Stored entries
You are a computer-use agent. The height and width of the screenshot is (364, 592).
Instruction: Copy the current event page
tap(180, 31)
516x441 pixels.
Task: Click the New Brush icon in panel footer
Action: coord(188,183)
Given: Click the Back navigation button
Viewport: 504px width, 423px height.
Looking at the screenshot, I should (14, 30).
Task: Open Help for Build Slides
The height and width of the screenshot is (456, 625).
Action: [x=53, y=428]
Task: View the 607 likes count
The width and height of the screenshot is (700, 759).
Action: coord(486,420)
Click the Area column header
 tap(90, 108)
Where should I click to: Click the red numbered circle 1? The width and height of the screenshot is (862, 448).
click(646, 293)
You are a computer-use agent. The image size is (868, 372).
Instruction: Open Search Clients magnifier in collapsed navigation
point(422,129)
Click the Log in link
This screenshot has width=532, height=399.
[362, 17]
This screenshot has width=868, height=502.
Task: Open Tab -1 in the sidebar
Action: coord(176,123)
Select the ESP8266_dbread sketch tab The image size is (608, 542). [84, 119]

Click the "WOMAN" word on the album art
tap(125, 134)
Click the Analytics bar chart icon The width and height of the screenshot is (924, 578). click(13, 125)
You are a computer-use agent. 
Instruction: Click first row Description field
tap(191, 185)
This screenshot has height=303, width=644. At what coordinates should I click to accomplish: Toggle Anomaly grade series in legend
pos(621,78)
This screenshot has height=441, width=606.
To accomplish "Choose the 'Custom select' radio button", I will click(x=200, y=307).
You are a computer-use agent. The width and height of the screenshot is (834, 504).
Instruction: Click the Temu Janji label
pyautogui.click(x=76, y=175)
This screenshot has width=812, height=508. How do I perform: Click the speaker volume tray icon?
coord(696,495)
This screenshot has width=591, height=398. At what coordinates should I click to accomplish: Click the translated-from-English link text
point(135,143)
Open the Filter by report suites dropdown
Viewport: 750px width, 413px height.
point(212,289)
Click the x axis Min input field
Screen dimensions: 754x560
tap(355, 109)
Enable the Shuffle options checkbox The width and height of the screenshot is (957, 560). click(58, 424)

* [WHAT TO PRODUCE]
Could you restate word for word the lines above, from the one that contains "Click the Area column header" through the one that contains "Open the Filter by report suites dropdown", and no others?

* [TASK SOLUTION]
Click the Area column header
 tap(90, 108)
Where should I click to: Click the red numbered circle 1? The width and height of the screenshot is (862, 448).
click(646, 293)
You are a computer-use agent. The image size is (868, 372).
Instruction: Open Search Clients magnifier in collapsed navigation
point(422,129)
Click the Log in link
This screenshot has width=532, height=399.
[362, 17]
This screenshot has width=868, height=502.
Task: Open Tab -1 in the sidebar
Action: coord(176,123)
Select the ESP8266_dbread sketch tab The image size is (608, 542). [84, 119]

Click the "WOMAN" word on the album art
tap(125, 134)
Click the Analytics bar chart icon The width and height of the screenshot is (924, 578). click(13, 125)
You are a computer-use agent. 
Instruction: Click first row Description field
tap(191, 185)
This screenshot has height=303, width=644. At what coordinates should I click to accomplish: Toggle Anomaly grade series in legend
pos(621,78)
This screenshot has height=441, width=606.
To accomplish "Choose the 'Custom select' radio button", I will click(x=200, y=307).
You are a computer-use agent. The width and height of the screenshot is (834, 504).
Instruction: Click the Temu Janji label
pyautogui.click(x=76, y=175)
This screenshot has width=812, height=508. How do I perform: Click the speaker volume tray icon?
coord(696,495)
This screenshot has width=591, height=398. At what coordinates should I click to accomplish: Click the translated-from-English link text
point(135,143)
Open the Filter by report suites dropdown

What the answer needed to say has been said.